Les premières restrictions dues à la pandémie de coronavirus ont eu lieu pendant la période sans cours pour les universités et leurs étudiants. Le fait que le semestre d’été commence maintenant un peu plus tard – généralement fin avril selon les prévisions actuelles – ne pose peut-être pas encore de problème pour les examens, les cours et les diplômes. Mais qu’en est-il du semestre d’été ? RESTAURO s’est renseigné à ce sujet et a lu ce qui suit
Ces jours-ci, de nombreux établissements d’enseignement supérieur ne sont pas encore très avancés dans leurs réflexions et leurs préparatifs pour la fin avril. Mais toutes misent sur les offres numériques. Ainsi, le site Internet de la Fachhochschule Potsdam indique par exemple qu’à partir du 20 avril au plus tard, “les étudiants se verront proposer par leurs enseignants respectifs des offres d’auto-apprentissage guidé et modéré par voie numérique”. Les examens se dérouleront sous des mesures de sécurité particulières, mais pourront également être reportés sans problème. Le semestre d’été ne devrait pas être reporté. Mais : “Jusqu’au début incertain des cours en présentiel, les études doivent se dérouler dans une sorte d’apprentissage à distance” ; déclare Jörg Freitag, professeur de conservation des métaux dans le département de restauration. Et d’ajouter : “Cela pourrait être dès le début régulier des cours, le 30 mars, mais il est probable que les ‘vrais’ cours en ligne ne commenceront que plus tard”. A Potsdam, les ateliers et les laboratoires étaient encore ouverts le 19 mars et pouvaient être utilisés – avec des mesures de sécurité – pour effectuer des travaux importants pour les examens.
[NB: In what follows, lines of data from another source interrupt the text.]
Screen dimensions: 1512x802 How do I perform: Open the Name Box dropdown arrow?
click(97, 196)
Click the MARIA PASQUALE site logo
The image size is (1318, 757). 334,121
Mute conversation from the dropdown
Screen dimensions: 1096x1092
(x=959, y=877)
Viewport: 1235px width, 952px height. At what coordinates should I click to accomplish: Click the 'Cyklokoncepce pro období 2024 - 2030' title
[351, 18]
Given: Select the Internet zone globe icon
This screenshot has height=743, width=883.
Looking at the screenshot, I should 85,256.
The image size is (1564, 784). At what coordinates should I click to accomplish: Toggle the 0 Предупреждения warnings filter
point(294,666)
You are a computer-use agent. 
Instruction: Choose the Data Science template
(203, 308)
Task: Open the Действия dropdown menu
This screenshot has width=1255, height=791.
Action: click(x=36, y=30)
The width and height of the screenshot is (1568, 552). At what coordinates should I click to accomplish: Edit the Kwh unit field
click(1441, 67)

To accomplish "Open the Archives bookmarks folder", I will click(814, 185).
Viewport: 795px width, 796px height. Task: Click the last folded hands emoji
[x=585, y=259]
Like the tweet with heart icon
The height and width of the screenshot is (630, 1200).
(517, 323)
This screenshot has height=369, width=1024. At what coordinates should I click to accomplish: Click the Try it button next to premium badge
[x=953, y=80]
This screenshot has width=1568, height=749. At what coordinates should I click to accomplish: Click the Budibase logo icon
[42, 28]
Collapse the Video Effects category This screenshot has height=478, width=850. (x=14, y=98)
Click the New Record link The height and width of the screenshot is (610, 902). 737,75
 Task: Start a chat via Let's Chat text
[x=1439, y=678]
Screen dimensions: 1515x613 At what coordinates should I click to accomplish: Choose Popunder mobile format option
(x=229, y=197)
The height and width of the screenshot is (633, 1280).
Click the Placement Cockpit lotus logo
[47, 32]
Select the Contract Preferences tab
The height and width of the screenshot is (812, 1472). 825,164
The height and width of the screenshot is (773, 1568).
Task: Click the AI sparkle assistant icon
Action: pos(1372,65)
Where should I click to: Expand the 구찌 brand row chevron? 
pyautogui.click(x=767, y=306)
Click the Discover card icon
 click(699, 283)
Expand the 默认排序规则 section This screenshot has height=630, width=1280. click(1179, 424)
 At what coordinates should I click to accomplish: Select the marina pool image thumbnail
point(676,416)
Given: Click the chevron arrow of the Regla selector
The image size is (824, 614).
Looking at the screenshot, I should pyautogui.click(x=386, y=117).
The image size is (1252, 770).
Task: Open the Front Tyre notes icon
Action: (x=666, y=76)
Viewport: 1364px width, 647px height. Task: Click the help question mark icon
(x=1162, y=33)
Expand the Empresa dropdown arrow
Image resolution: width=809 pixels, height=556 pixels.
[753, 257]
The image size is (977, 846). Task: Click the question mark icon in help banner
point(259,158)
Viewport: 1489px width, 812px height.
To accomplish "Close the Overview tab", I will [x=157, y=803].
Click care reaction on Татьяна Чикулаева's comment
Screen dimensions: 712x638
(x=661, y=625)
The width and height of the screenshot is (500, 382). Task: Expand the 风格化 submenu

L’école supérieure des beaux-arts de Dresde, qui a repoussé le début des cours au 4 mai, entend élaborer prochainement un “calendrier provisoire”. Il est d’ores et déjà certain que tous les examens, y compris les tests d’aptitude et l’examen des dossiers, n’auront pas lieu aux dates précédemment prévues et ont été reportés. A Hildesheim également, à l’université des sciences appliquées et des arts, l’enseignement en présentiel est suspendu pour les étudiants en conservation et restauration de documents, de livres et de graphiques. “Nous fournissons aux étudiants des offres en ligne et d’autres documents d’enseignement pour l’auto-apprentissage”, explique la doyenne des études Ulrike Hähner. La Hochschule für Technik und Wirtschaft Berlin (HTW) veut proposer dès le 1er avril “des formats d’apprentissage en ligne pour remplacer l’enseignement en présentiel”. Si les cours ne peuvent pas commencer sur place le 20 avril comme d’habitude, “les cours seront proposés hors campus en format d’apprentissage à distance”, indique l’université. Le CICS Cologne Institute of Conservation Sciences (Institut des sciences de la restauration et de la conservation de Cologne) met également des contenus d’apprentissage à disposition sous forme numérique. Pour cela, il existe la plateforme d’enseignement ILIAS. “Nous utilisions déjà cette plateforme d’enseignement avant l’épidémie de Corona et elle nous aide maintenant à recourir davantage à ce média”, explique la directrice de l’institut Andrea Pataki-Hundt. L’avenir des modules pour les étudiants en master n’est pas encore tout à fait clair. Andrea Pataki-Hundt : “Nous proposons les modules pour les étudiants en master soit également sous forme numérique, soit en déplaçant des unités d’enseignement”.
La Haute école spécialisée bernoise, située à la Haute école des arts en Suisse, poursuit l’enseignement “à distance”. “L’objectif est que, dans la mesure du possible, tous les étudiants puissent terminer le semestre de manière régulière”, indique l’information actuelle de la haute école. Andreas Buder, professeur et responsable de la filière Conservation et restauration à la Haute école spécialisée bernoise, qualifie la situation de “pas facile” en raison de la part importante de pratique dans la filière. Mais le département est bien positionné en matière d’apprentissage à distance, “car il existe depuis des années un système de gestion des cours adapté, Moodle”. Les étudiants et les enseignants peuvent s’y rencontrer en ligne dans des salles de cours”, explique Buder. Les vidéoconférences sont également possibles sans problème, de sorte que l’échange fonctionne. “Cela signifie que certains cours peuvent être organisés jusqu’à l’évaluation des compétences, mais que beaucoup ne le peuvent pas”, la conclusion d’Andreas Buder vaut pour tous ceux qui doivent justement réorganiser l’enseignement : “Résultat : ouvert”.